Jean-Paul Sartre, (1905-1980) born in Paris in 1905,
studied at the École Normale Supérieure from 1924 to 1929 and became
Professor of Philosophy at Le Havre in 1931. With the help of a stipend from the
Institut Français he studied in Berlin (1932) the philosophies of Edmund
Husserl and Martin Heidegger. After further teaching at Le Havre, and then in
Laon, he taught at the Lycée Pasteur in Paris from 1937 to 1939. Since
the end of the Second World War, Sartre has been living as an independent writer.

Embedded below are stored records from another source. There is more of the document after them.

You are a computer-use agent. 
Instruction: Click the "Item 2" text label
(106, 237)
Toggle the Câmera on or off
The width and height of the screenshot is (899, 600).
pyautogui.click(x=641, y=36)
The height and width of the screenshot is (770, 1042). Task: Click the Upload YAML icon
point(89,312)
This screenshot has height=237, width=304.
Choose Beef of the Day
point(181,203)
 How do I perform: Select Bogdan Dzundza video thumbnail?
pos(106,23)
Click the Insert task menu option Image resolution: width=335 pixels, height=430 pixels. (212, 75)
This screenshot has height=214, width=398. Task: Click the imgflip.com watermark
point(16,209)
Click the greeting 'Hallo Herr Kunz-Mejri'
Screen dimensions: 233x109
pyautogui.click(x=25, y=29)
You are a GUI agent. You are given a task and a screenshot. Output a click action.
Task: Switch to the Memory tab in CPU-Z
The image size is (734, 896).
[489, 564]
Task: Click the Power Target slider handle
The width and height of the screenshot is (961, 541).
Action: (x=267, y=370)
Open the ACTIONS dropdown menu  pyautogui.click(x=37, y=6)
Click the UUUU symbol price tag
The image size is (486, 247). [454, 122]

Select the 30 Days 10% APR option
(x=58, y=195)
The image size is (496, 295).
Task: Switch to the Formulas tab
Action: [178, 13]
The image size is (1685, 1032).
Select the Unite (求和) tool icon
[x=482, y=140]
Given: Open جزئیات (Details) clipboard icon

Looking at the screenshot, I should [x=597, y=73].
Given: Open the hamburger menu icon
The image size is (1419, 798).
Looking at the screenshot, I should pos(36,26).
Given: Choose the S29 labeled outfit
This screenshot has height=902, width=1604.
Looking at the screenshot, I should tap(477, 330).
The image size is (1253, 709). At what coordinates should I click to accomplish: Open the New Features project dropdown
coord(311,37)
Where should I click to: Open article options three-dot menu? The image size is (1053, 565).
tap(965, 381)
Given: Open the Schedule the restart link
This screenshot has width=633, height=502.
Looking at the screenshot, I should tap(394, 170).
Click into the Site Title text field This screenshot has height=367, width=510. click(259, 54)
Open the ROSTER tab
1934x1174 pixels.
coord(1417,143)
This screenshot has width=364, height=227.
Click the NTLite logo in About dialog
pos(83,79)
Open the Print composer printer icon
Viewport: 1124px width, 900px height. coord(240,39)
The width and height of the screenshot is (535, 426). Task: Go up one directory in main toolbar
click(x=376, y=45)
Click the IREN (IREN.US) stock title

Sartre is one of those writers for whom a determined philosophical position
is the centre of their artistic being. Although drawn from many sources, for example,
Husserl's idea of a free, fully intentional consciousness and Heidegger's existentialism,
the existentialism Sartre formulated and popularized is profoundly original. Its
popularity and that of its author reached a climax in the forties, and Sartre's
theoretical writings as well as his novels and plays constitute one of the main
inspirational sources of modern literature. In his philosophical view atheism
is taken for granted; the "loss of God" is not mourned. Man is condemned to freedom,
a freedom from all authority, which he may seek to evade, distort, and deny but
which he will have to face if he is to become a moral being. The meaning of man's
life is not established before his existence. Once the terrible freedom is acknowledged,
man has to make this meaning himself, has to commit himself to a role in this
world, has to commit his freedom. And this attempt to make oneself is futile without
the "solidarity" of others.
The conclusions a writer must draw from
this position were set forth in "Qu'est-ce que la littérature?" (What Is
Literature?), 1948: literature is no longer an activity for itself, nor primarily
descriptive of characters and situations, but is concerned with human freedom
and its (and the author's) commitment. Literature is committed; artistic creation
is a moral activity.
While the publication of his early, largely
psychological studies,L'Imagination (1936), Esquisse d'une théorie
des émotions (Outline of a Theory of the Emotions), 1939, and L'Imaginaire:
psychologie phénoménologique de l'imagination (The Psychology
of Imagination), 1940, remained relatively unnoticed, Sartre's first novel, La
Nausée (Nausea), 1938, and the collection of stories Le Mur
(Intimacy), 1938, brought him immediate recognition and success. They dramatically
express Sartre's early existentialist themes of alienation and commitment, and
of salvation through art.
His central philosophical work, L'Etre
et le néant (Being and Nothingness), 1943, is a massive structuralization
of his concept of being, from which much of modern existentialism derives. The
existentialist humanism which Sartre propagates in his popular essay L'Existentialisme
est un humanisme (Existentialism is a Humanism), 1946, can be glimpsed in
the series of novels, Les Chemins de la Liberté (The Roads to Freedom),
1945-49.
Sartre is perhaps best known as a playwright. In Les
Mouches (The Flies), 1943, the young killer's committed freedom is pitted
against the powerless Jupiter, while in Huis Clos (No Exit), 1947, hell
emerges as the togetherness of people.
Sartre has engaged extensively
in literary critisicm and has written studies on Baudelaire (1947) and Jean Genet
(1952). A biography of his childhood, Les Mots (The Words), appeared in
1964.
From Nobel Lectures, Literature 1901-1967, Editor Horst Frenz, Elsevier Publishing Company, Amsterdam, 1969
This autobiography/biography was written at the time of the award and later published in the book series Les Prix Nobel/Nobel Lectures. The information is sometimes updated with an addendum submitted by the Laureate. To cite this document, always state the source as shown above.
Jean-Paul Sartre died on April 15, 1980.